In 1990, in Omaha, Nebraska, at a conference on Pedagogy and Theatre of the Opressed, I met Augusto Boal and my life changed drastically. As a psychologist, I immediately started using the Rainbow of Desire, which, combined with psychodrama, now gave me a powerful methodology to move from the intrapsychic and the intersubjective to the social. I directed numerous forum plays with gang members, with people affected by HIV/ AIDS, with torture survivors, immigrants and in prisons.

Meanwhile in Colombia, in 1998, my brother Juan Fernando was abducted, horribly tortured and killed by paramilitary groups. Pain, anger, helplessness and hatred took over my psyche. In a way, I was experiencing symptoms of PTSD, I didn’t seem to find a way out. The pain and the murder of my brother and my childhood wounds being reopened led me, together with a group of friends, to create the monologue Nightwind, in which I talked about my torture by the Colombian army in 1982 and the abduction, torture and assassination of my brother by paramilitary groups. I was tortured when I was 22 years old and 22 years later, I was able to summarise that experience in a play. It was my ritual way of becoming the author of my life, and not the victim or the survivor. Theatre once again literally connected to my life in a totally organic way by integrating and redefining the most traumatic aspects of what I was experiencing.

I was invited to universities, symposiums about torture, social organisations. Eventually, with ImaginAction, the company that I founded in 2000, I started giving trainings in the use of the techniques of the Theatre of the Oppressed in pedagogical and therapeutic work and in activism. I designed trainings for psychosocial teams in war and post-war zones and in areas with natural disasters or extreme violence.

Theatre of the Oppressed was complemented by Playback and above all by my meeting in Northern Ireland with Teya Sepinuck, creator of the Theatre of Witness. In this way, in the last 20 years, I have had the privilege of learning from communities in more than 50 countries. However, it is the work in war zones and post-conflict areas that has most marked my personal process. Working with ex-combatants in Northern Ireland, Guatemala, South Africa, El Salvador, Nepal, the Basque Country, Palestine, Israel and other countries was preparing me – without me knowing it – to be able to return to my country and face my own shadow again.

When the discussions between the FARC guerrillas and Santos’s government about a peace agreement started to appear definitive, I took the decision to return and to completely dedicate myself to the process of peace and to offer the medicines that have helped me heal.

In 2016, I returned to Colombia and with a wonderful group we created a project called Reconectando to accompany the challenging work of the Truth Commission. The project invites 20 people, from ex-combatants of all groups, their victims, social leaders and other people interested in 24 003 participating in an intense 5 day-process, literally in the womb of Mother Earth. In these spaces we combine deep ecology, social theatre and healing rituals to connect us as people who have lived through war and are committed to peace through uncovering truth and creating conditions for coexistence and non-repetition.

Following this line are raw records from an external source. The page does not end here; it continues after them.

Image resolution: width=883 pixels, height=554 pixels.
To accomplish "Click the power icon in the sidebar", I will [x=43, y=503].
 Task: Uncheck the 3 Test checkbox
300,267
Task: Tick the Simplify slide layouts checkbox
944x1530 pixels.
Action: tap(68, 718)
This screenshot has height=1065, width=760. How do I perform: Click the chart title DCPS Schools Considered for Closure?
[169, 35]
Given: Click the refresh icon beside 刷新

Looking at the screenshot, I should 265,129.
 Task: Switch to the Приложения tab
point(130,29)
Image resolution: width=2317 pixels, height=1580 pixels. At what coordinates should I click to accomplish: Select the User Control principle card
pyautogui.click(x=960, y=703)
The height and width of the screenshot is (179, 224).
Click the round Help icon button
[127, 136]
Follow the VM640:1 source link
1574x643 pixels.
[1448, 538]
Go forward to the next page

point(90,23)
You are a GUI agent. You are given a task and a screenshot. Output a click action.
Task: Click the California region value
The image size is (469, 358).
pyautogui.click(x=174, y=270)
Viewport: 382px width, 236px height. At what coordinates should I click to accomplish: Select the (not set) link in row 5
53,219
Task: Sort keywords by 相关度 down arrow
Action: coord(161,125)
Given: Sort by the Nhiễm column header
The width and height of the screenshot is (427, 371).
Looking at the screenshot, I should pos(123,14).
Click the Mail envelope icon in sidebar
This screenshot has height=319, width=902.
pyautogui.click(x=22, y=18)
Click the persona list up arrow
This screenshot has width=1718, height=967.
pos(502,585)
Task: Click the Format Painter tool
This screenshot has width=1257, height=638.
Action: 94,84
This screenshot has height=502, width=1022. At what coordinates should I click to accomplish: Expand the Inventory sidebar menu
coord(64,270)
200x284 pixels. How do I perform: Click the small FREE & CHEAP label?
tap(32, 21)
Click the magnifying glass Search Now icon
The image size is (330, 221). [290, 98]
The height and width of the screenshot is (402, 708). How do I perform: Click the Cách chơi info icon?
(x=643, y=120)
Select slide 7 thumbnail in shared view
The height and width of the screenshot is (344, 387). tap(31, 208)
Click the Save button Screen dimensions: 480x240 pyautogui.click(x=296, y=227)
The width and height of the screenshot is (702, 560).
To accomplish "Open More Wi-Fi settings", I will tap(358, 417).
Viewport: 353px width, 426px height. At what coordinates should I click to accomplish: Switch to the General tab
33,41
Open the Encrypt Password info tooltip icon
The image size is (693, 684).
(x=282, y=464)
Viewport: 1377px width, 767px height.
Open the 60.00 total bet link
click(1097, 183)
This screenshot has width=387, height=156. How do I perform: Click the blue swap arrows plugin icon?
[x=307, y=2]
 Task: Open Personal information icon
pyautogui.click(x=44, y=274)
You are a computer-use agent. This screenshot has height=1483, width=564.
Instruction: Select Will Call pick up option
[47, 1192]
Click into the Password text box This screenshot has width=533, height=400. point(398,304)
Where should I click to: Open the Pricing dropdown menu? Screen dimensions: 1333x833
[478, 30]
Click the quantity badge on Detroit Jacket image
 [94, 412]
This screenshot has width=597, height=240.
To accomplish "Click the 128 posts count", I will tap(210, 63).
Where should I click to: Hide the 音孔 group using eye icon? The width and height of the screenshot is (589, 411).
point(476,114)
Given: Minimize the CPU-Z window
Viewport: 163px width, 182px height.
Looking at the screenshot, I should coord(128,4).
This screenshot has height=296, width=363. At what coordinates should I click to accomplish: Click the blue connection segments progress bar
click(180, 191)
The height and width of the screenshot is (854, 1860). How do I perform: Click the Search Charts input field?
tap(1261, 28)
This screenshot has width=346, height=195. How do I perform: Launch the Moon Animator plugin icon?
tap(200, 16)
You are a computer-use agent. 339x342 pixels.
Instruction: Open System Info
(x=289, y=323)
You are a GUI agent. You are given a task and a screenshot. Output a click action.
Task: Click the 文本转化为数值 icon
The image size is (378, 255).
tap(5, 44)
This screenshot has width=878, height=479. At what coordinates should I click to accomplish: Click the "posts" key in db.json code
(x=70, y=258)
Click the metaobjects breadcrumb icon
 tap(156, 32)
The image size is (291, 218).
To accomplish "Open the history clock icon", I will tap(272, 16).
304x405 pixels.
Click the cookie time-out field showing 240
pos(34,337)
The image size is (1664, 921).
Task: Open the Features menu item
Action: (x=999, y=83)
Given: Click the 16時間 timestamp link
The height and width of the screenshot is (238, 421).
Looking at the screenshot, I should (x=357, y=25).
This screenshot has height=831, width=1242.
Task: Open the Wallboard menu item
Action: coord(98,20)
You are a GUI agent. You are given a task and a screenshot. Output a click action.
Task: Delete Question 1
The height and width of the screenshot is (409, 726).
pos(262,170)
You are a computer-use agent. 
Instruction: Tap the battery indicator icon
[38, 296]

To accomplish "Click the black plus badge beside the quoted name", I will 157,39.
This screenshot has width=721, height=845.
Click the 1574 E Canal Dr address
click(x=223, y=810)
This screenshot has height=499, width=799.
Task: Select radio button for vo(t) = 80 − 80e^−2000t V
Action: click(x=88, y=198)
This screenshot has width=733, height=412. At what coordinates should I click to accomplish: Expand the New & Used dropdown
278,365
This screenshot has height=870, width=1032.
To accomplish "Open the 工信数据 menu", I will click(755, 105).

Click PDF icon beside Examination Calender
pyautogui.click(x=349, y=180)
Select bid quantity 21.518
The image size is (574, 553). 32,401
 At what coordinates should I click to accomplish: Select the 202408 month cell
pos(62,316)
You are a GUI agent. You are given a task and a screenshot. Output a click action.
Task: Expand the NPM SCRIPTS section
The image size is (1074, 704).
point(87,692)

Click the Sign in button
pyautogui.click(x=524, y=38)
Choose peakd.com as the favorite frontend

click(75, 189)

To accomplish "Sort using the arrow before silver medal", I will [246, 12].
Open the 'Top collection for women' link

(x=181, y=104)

Today, theatre is the way to connect with our ecological being, with what we have always been, daughters and sons of the earth, natural beings with the capacity to symbolise, biological beings with the capacity to make theatre. For many years, despite loving nature, I was trapped in anthropocentric paradigms that separated me from our essence.

All human beings come into the world to bring gifts, to deliver our medicine, which is unique and unrepeatable in the way it is expressed in each of us and which the world needs. Theatre is one of the medicines that houses my soul and that has allowed me to give my gift to the world and in this way participate in the constant creation of life. Theatre has been my spiritual path.

Hector Aristizábal was born and grew up in Medellín, Colombia during the civil war. He works all over the world in post conflict and war areas to help people tap the transformative power of theatre. He was honoured with the prestigious Otto René Castillo Award for Political Theatre.